基于低阶干扰估计器的欠驱动三自由度直升机鲁棒控制
收稿日期: 2023-05-29
修回日期: 2023-06-21
录用日期: 2023-08-30
网络出版日期: 2023-09-13
基金资助
国家自然科学基金(62373386)
Robust control of underactuated 3-DOF helicopter based on lower order disturbance estimator
Received date: 2023-05-29
Revised date: 2023-06-21
Accepted date: 2023-08-30
Online published: 2023-09-13
Supported by
National Natural Science Foundation of China(62373386)
针对模型不确定且外部未知扰动影响显著的欠驱动三自由度(3-DOF)直升机,本文设计、分析并实验验证了一种基于不确定性与干扰估计器(UDE)的主动抗扰控制策略。具体地,针对该直升机平台动力学耦合严重且存在欠驱动特性等问题,基于全驱动系统控制思想,发展了一种基于反馈线性化的升降角和偏航角轨迹跟踪策略,同时实现了内部状态(俯仰角)的镇定;在内外环三通道虚拟控制中,进一步设计了一阶UDE,并联合UDE和标称控制,构建了可有效补偿三通道模型不确定和外部扰动的鲁棒控制方案。该方案较好应对了被控对象的欠驱动特性,控制信号连续且光滑,同时干扰补偿器还具有设计参数少、性能调节简单且清晰等优点。借助于奇异摄动理论,分析了闭环系统跟踪误差的收敛性、输入-状态稳定性、及UDE参数对误差最终界的影响规律,揭示了闭环控制系统潜在的多时间尺度属性。仿真和实验结果验证了干扰补偿的必要性,UDE的有效性和其调参的便捷性。

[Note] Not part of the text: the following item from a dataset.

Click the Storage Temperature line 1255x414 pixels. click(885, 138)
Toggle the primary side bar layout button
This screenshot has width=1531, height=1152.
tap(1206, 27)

杨梓霄 , 李世尧 , 魏晨 , 李湛 , 朱波 . 基于低阶干扰估计器的欠驱动三自由度直升机鲁棒控制[J]. 航空学报, 2024 , 45(1) : 629056 -629056 . DOI: 10.7527/S1000-6893.2023.29056
An active disturbance rejection control strategy based on Uncertainty and Disturbance Estimator (UDE) is designed, analyzed, and validated for underactuated 3-Degree-of-Freedom (3-DOF) helicopter affected by significant model uncertainties and external disturbances. In detail, an attitude trajectory tracking strategy of the elevation and travel angles is developed using feedback linearization based on the idea of full-drive theory for the helicopter experimental setup, which exhibits severe dynamic coupling and obvious underactuated characteristics, while the stabilization of the internal state (pitch angle) is guaranteed. Then, the first-order UDE is further proposed and combined with nominal control law to construct a robust control scheme for the design of the virtual control algorithm of the three channels with inner-outer loop structure, which can effectively compensate for uncertainty and external disturbance of the helicopter. The control scheme addresses the underactuated characteristics of the plant with continuous and smooth control signals, while the disturbance compensator has fewer parameters and the adjustment of system performance is concise and clear. Based on the singular perturbation theory, the convergence of tracking error, the input-state stability of the closed-loop system, and the influence of UDE parameters on the ultimate bound of tracking error are analyzed. In addition, the potential multiple time scale attributes of the system are revealed. The necessity of disturbance compensation, the effectiveness of UDE, and the convenience of control parameters adjustment are verified by both simulation and experimental results.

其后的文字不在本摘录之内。